DG: Besides novels, I write short stories. I love the fact that I can take a finite tale and tell it in a few paragraphs or pages. Because every word must count, there are times I think the precise editing needed makes it more difficult than writing a novel.
Ally: What three books in your genre would you recommend to fans (after they’ve read your books, of course!).
DG: Any book by Diane Mott Davidson featuring Goldie Schultz; Iced Under by Barbara Ross, and The Sweetness at the Bottom of the Pie by Alan Bradley.
Ally: I’m curious to see which quick answer questions you picked.
DG:
- favorite book – Damned If You Do, Damned if You Don’t by Marjorie K. Osterman
- favorite tv show – Perry Mason
- high heels or sneakers - sneakers
- What comes to your first - character or plot? - character
- If you couldn’t write anymore, what would you want to do? Go back on the bench.
- favorite place to write – a big easy chair my mother gave my father for their first anniversary. She had it designed for my father’s long legs (it is two inches deeper than most chairs)
Genre: Cozy Mystery
Rating: PG
Far from a domestic goddess, Sarah Blair would rather catch bad guys than slave over a hot stove. But when a dangerous murder boils over in Wheaton, Alabama, catching the killer means leaving her comfort zone . . .
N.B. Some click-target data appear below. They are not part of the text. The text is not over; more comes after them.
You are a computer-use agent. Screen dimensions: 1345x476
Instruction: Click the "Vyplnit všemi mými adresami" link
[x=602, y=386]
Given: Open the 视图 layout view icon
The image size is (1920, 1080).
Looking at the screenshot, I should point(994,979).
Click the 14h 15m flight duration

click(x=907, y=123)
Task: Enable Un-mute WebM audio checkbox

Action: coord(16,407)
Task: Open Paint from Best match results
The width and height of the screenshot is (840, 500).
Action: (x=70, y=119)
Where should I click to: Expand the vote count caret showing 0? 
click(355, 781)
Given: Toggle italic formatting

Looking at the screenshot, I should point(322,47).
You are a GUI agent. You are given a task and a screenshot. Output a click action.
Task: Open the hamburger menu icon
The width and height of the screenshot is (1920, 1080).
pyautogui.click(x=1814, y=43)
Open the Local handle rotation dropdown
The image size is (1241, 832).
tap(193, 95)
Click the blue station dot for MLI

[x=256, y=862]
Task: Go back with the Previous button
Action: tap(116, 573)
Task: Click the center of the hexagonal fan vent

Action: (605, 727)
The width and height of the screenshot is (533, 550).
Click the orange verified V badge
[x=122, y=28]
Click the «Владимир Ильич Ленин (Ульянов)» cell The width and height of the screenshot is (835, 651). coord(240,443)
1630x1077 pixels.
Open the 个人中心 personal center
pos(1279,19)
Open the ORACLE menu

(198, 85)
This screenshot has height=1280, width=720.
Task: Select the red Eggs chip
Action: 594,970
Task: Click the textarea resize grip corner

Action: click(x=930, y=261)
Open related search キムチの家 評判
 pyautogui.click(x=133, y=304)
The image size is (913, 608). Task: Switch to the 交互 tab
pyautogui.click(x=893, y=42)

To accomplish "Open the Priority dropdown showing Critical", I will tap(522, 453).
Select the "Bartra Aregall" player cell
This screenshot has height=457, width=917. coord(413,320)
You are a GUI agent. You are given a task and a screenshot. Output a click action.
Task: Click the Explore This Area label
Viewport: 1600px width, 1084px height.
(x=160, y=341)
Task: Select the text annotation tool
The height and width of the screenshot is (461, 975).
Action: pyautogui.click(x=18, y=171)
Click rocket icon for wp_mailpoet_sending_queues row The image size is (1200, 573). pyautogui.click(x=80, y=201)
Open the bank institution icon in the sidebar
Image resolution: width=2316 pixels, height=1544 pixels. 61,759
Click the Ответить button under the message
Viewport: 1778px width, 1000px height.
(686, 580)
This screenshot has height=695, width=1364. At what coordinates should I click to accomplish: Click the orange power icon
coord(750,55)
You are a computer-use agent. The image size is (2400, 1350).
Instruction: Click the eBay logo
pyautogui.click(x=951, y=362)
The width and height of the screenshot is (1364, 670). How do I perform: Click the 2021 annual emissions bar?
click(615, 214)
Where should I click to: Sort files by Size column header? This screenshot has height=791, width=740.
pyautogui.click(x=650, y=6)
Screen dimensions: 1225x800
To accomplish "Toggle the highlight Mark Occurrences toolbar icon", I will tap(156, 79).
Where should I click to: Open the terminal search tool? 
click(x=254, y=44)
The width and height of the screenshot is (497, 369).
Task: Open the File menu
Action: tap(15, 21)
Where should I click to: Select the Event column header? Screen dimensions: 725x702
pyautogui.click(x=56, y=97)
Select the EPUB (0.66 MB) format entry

Things are finally looking up for Sarah Blair following her unsavory divorce. Settled into a cozy carriage house with her Siamese cat, RahRah, she has somehow managed to hang on to her law firm receptionist job and – if befriending flea-bitten strays at the local animal shelter counts – lead a thriving social life. For once, Sarah almost has it together more than her enterprising twin, Emily, a professional chef whose efforts to open a gourmet restaurant have hit a real dead end…
When the president of the town bank is murdered after icing Emily’s business plans, all eyes are on the one person who left the scene with blood on her hands – the twins’ sharp-tongued mother, Maybelle. Determined to get her mom off the hook ASAP, Sarah must collect the ingredients of a deadly crime to bring the true culprit to justice. But as neighbors turn against her family, can she pare down the suspects before another victim lands on the chopping block?